_What to do:_
1. Translate this sentence from the post on breeding CX chickens into Spanish: "The females are spent and culled after their first year."
2. List every chicken breed or type named in the post on breeding CX chickens.
3. Pick up the post on breeding CX chickens after its final sentence and continue it.

_Page extract:_
++++++++

I have never owned one of those being marketed as "Heritage Whites", so can't answer other than they look pretty meaty in the picture.
The CX have to be kept on severely rationed, lower protein, grain based feed [I use commercial crumbles] to get them to breeding age. They can have all of the grass or other browse to eat as they want. It remains to be seen how healthy the crosses to an Ameraucana will remain. I'm hoping the slender Ameraucanas, a lean breed, will reduce the amount of fat I've always found in the mature CX's body cavity when I've butchered them. The fat makes them a great tasting stew hen, but not so great for their own health. The major health problem with CX, in my opinion, is their bred-in tendency for putting on fat. Cockerels could be used to cross breed, if kept small enough. In the commercial breeding programs, they live breed the parent lines by using restricted diets, and the cockerels often have to be replaced by younger ones. The females are spent and culled after their first year. These parent lines, not available to us, still have a short life before their lowered productivity and livability make them too expensive to keep. The chicks we buy are the terminal generation from crosses of 4 parent lines, and were never intended for anything other than slaughter at 7 weeks of age. Many individuals here are holding them to 8 weeks or longer to get larger broilers, but that is when the health problems start to surface.

++++++++

_Provided data:_
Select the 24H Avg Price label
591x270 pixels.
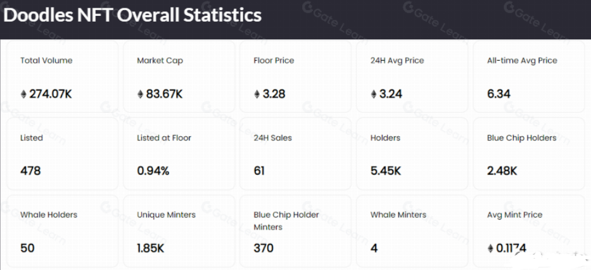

++++++++

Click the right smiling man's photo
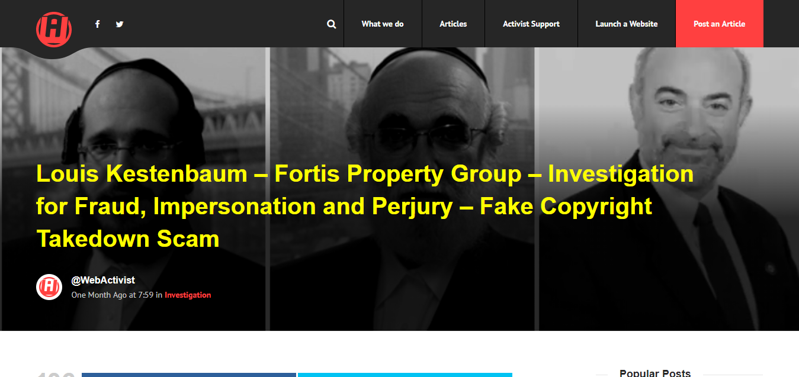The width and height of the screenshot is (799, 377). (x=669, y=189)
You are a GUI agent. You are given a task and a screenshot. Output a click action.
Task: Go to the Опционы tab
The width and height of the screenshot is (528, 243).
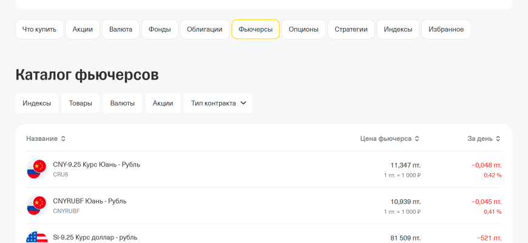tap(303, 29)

++++++++

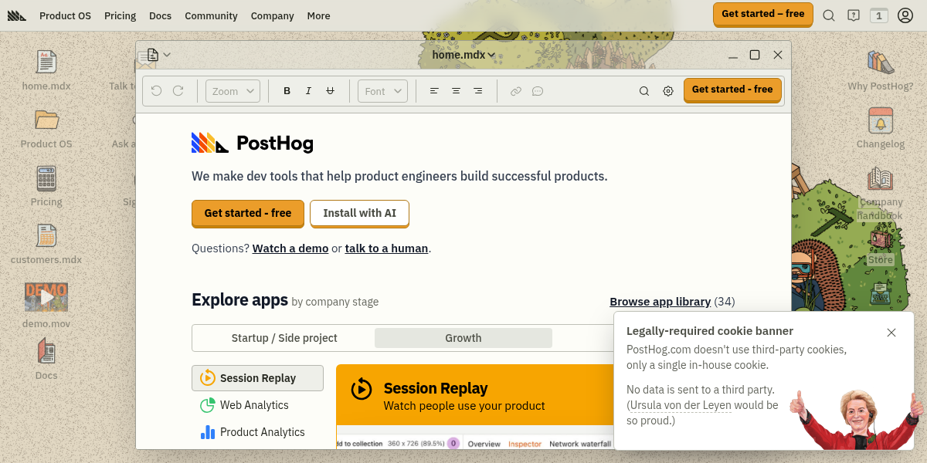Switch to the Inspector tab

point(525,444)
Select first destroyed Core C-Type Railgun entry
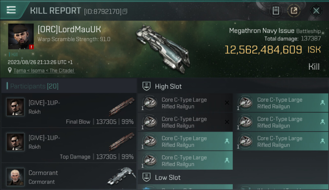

++++++++

_Answers for the exercise:_
1. Las hembras se agotan y se sacrifican después de su primer año.

2.
- Heritage Whites
- CX
- Ameraucana

3.
My Ameraucana X CX crosses are being raised on free choice, 22% crumbles for maximum growth rate. So far they are healthy, though they can not handle heat as well as my other birds. The full feed diet is to test both their growth rate and livability. I have not kept tract of their weights, but know they are much bigger, faster growing, and carry far heavier meat than anything fed with them. They could be processed at 2 months of age if I wanted a small but fairly meaty carcass.
To breed the CX pullets, I have to feed them separately from the others, otherwise the CX eat too much and die. Cockerels or cocks from other breeds must be removed from a breeding pen of CX pullets and fed back up to keep them healthy. Since a chicken stays fertile from a single breeding for several days, this is really not a problem, other than the extra effort and pen space needed. While I can't pen a bunch of males together, due to serious fights when one is put back after being used to breed, and I don't want to have to keep separate pens for each male, I can just pull a male from his regular breeding pen and put him over the CX for a couple of days; for maximum fertility I can use a few different males in rotation, and return them to their regular harem with heavier, higher protein feed. This can keep the CX under a male at all times.